Often compromised Internet-facing systems will see a spike to CPU usage, unusual login patterns or unexpected error messages in log files. Keep an eye out for these things. They'll alert you to many a problem.
Don't put an email server, a web server and a CRM server on the same operating system installation. Put them in separate virtual machines, so if one installation is compromised, the other services are unaffected.
This approach doesn't just help security. It also improves the reliability of your server apps by stopping one application from dragging down the performance of everything else on the same server.
If you issue your staff with laptops, make sure hard disk encryption is enabled by default. If your employees connect to your systems remotely, make sure they use a VPN to counter packet snipping. Don't use FTP to transfer files, use SFTP instead. If you must store highly confidential data, encrypt it if possible. Your databases should never store passwords in plaintext (Salt them and hash them instead).
The more software you have running, the more software security holes you have that can be exploited. So uninstall software that's not needed. Change user privileges so only your IT team can install new software. Pick 'approved applications' rather than allowing a software free-for-all. For example, there's no reason for your organisation to allow staff to pick their own web browser.
Do your staff REALLY need Java and Adobe Flash in their web browsers? Probably not. So get rid of them. Both have a worrying record of creating security holes.
When it comes to your servers, shut off every service that isn't needed.
Many of your firm's current employees will leave to work for competitors. A small minority may be tempted to take customer data and trade secrets with them. You should take steps to counter this.
Restrict file permissions so users can only see files that are appropriate to their department, role and seniority.
Make sure the IT department is one of the first to know about staff departures, so departing users' accounts can be locked down and remote-access can be terminated.
Place restrictions on who can install desktop applications so it's hard for users to install backdoors and file syncing tools.
Outbound email filtering can help stop confidential data escaping via email. And outbound email logging/archiving services can prove that data has been stolen – so you can take appropriate action to prevent misuse.

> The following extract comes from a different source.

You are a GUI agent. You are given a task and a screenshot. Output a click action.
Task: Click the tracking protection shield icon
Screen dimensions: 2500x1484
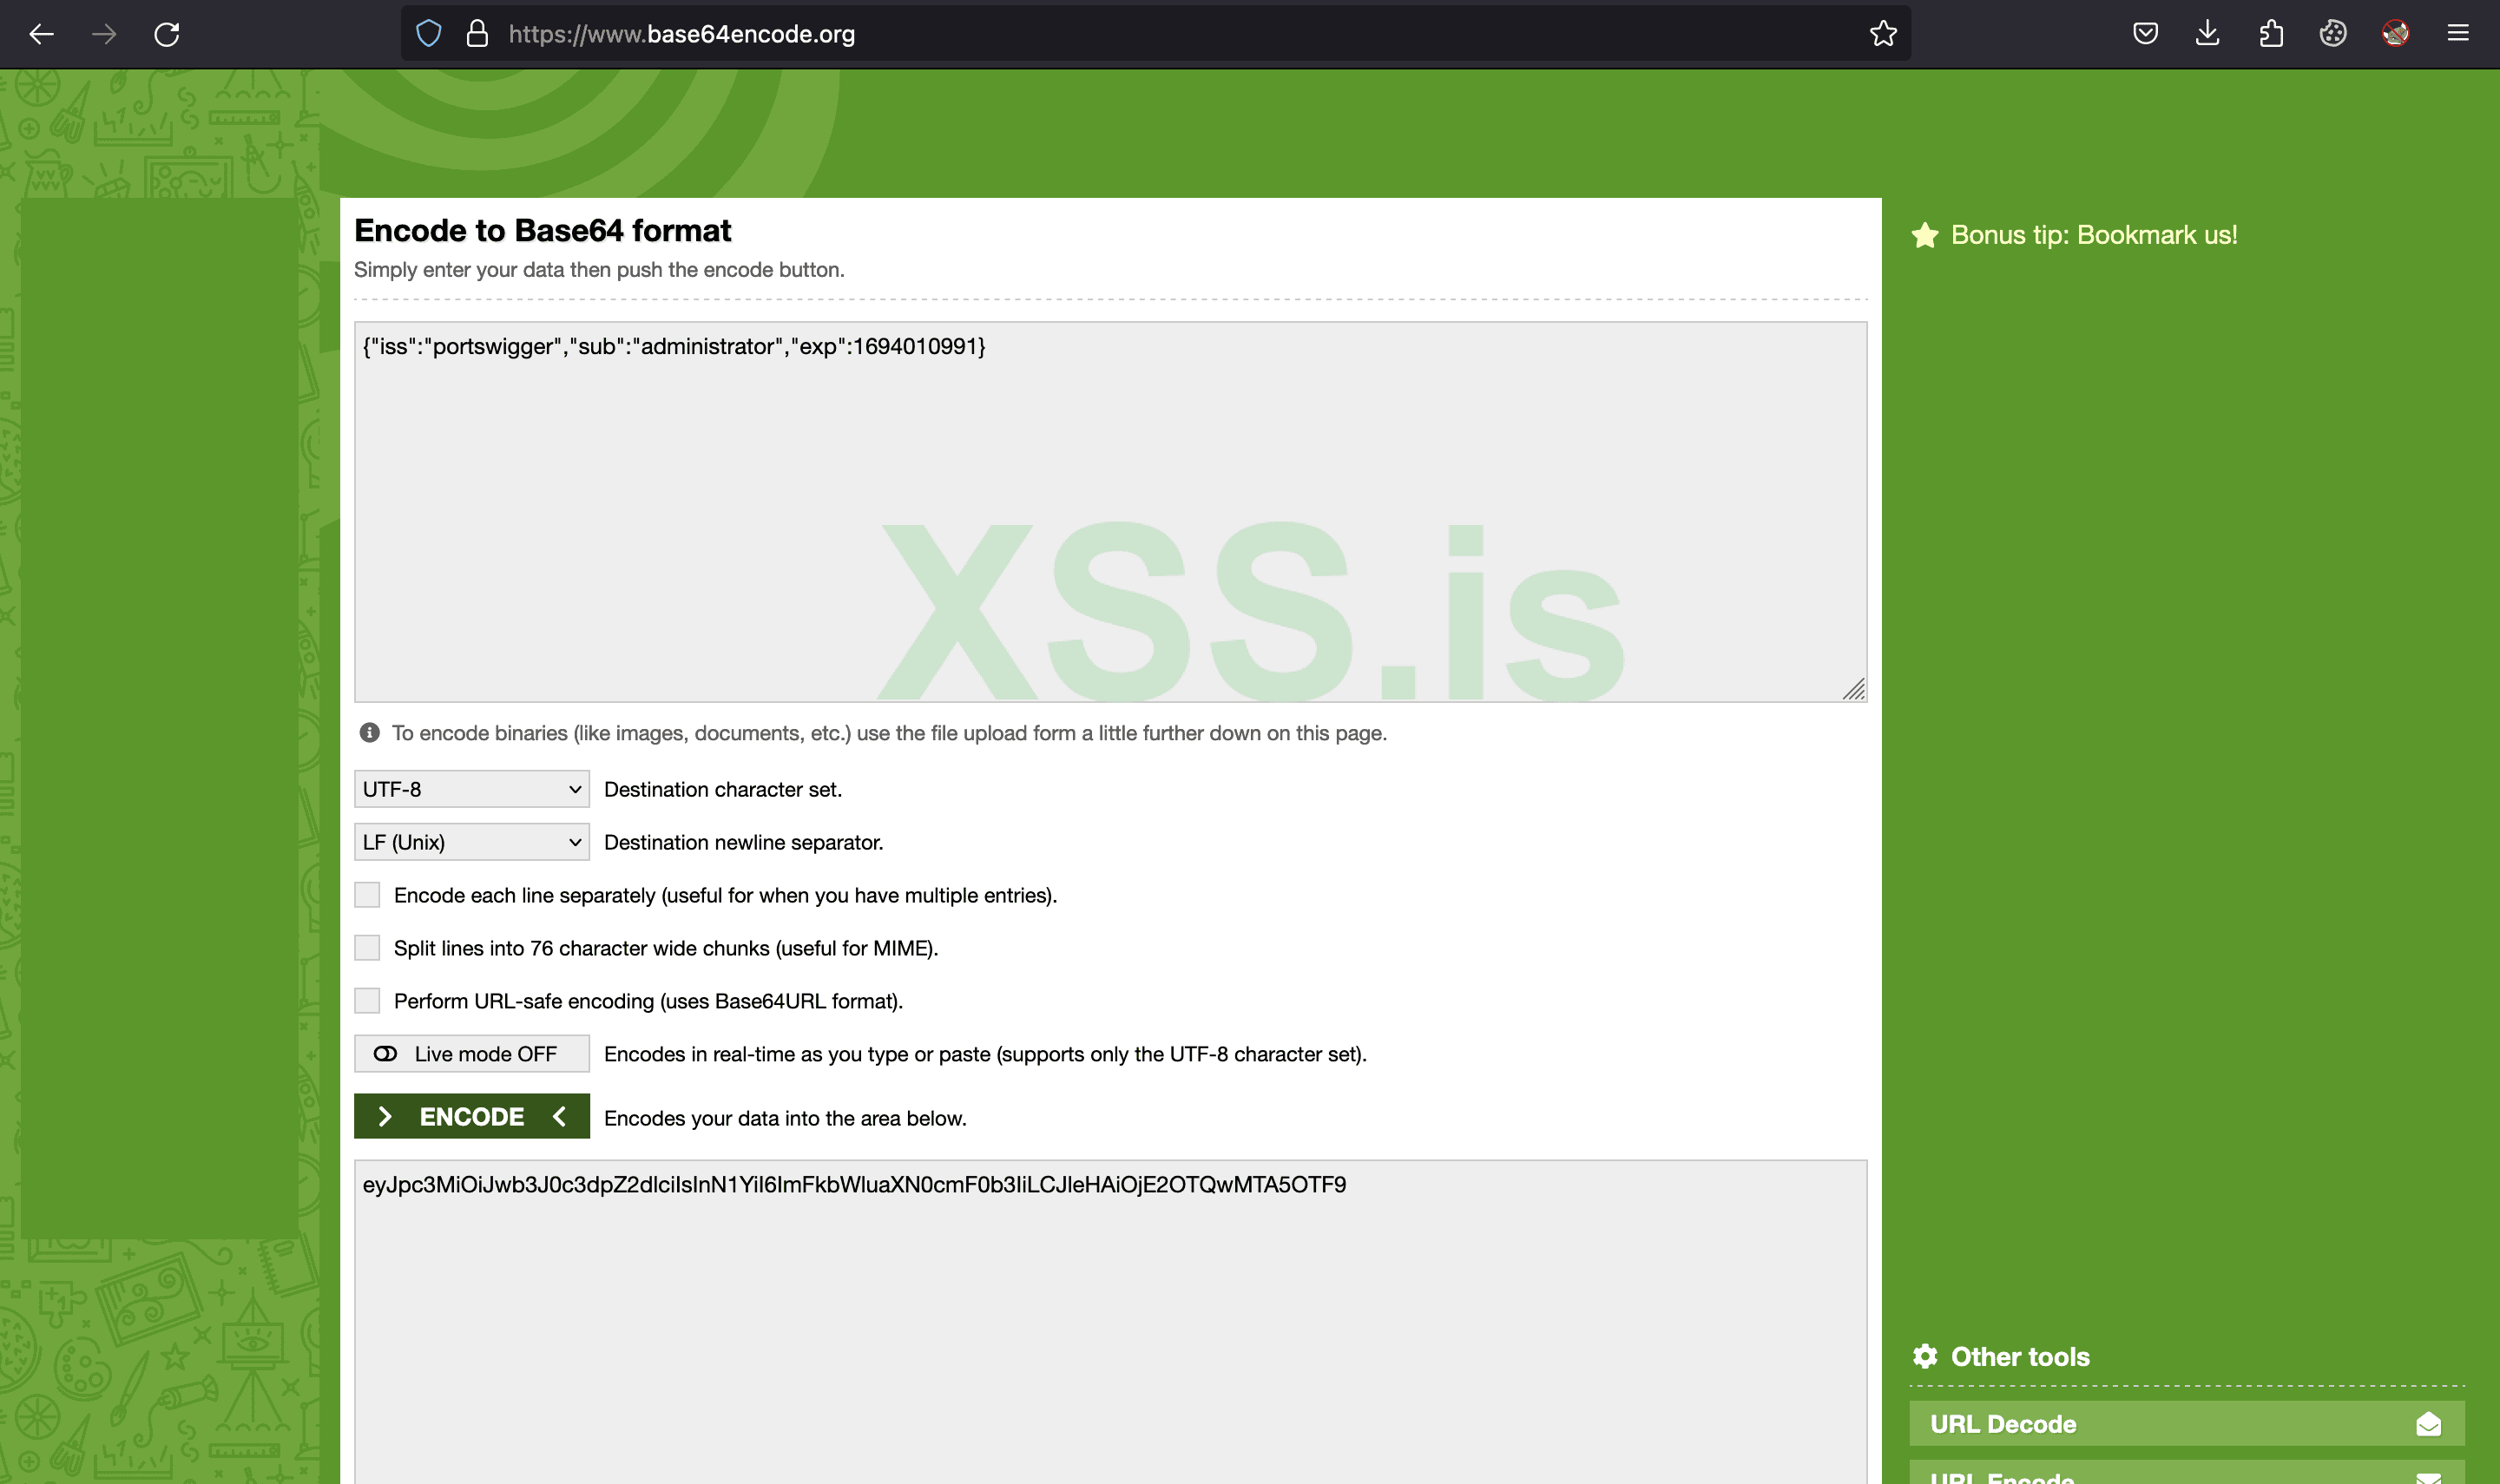(429, 34)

Hackers don't have to penetrate your systems in order to cause you problems. They just have to flood your Internet-facing servers with traffic, knocking them offline.
For small scale attacks, a physical firewall can provide protection. But for larger attacks you may need something more robust. Even if your firewall could handle an infinite amount of traffic, the link between your servers and the Internet couldn't.
The solution is get network-level protection against DoS attacks. DoS mitigation services are able to filter large volumes of malicious traffic (many Gigabits per second of it) allowing the genuine traffic to flow to you unaffected.
Almost no functioning organisation is truly secure. Not even the NSA or GCHQ manage to be truly secure. Just ask Edward Snowdon.
So your REAL task isn't to deliver perfect security. It's to make things secure enough that hackers choose to pick on an easier target.
By implementing the security measures covered in this article, you'll be on your way to keeping your organisation's data safe.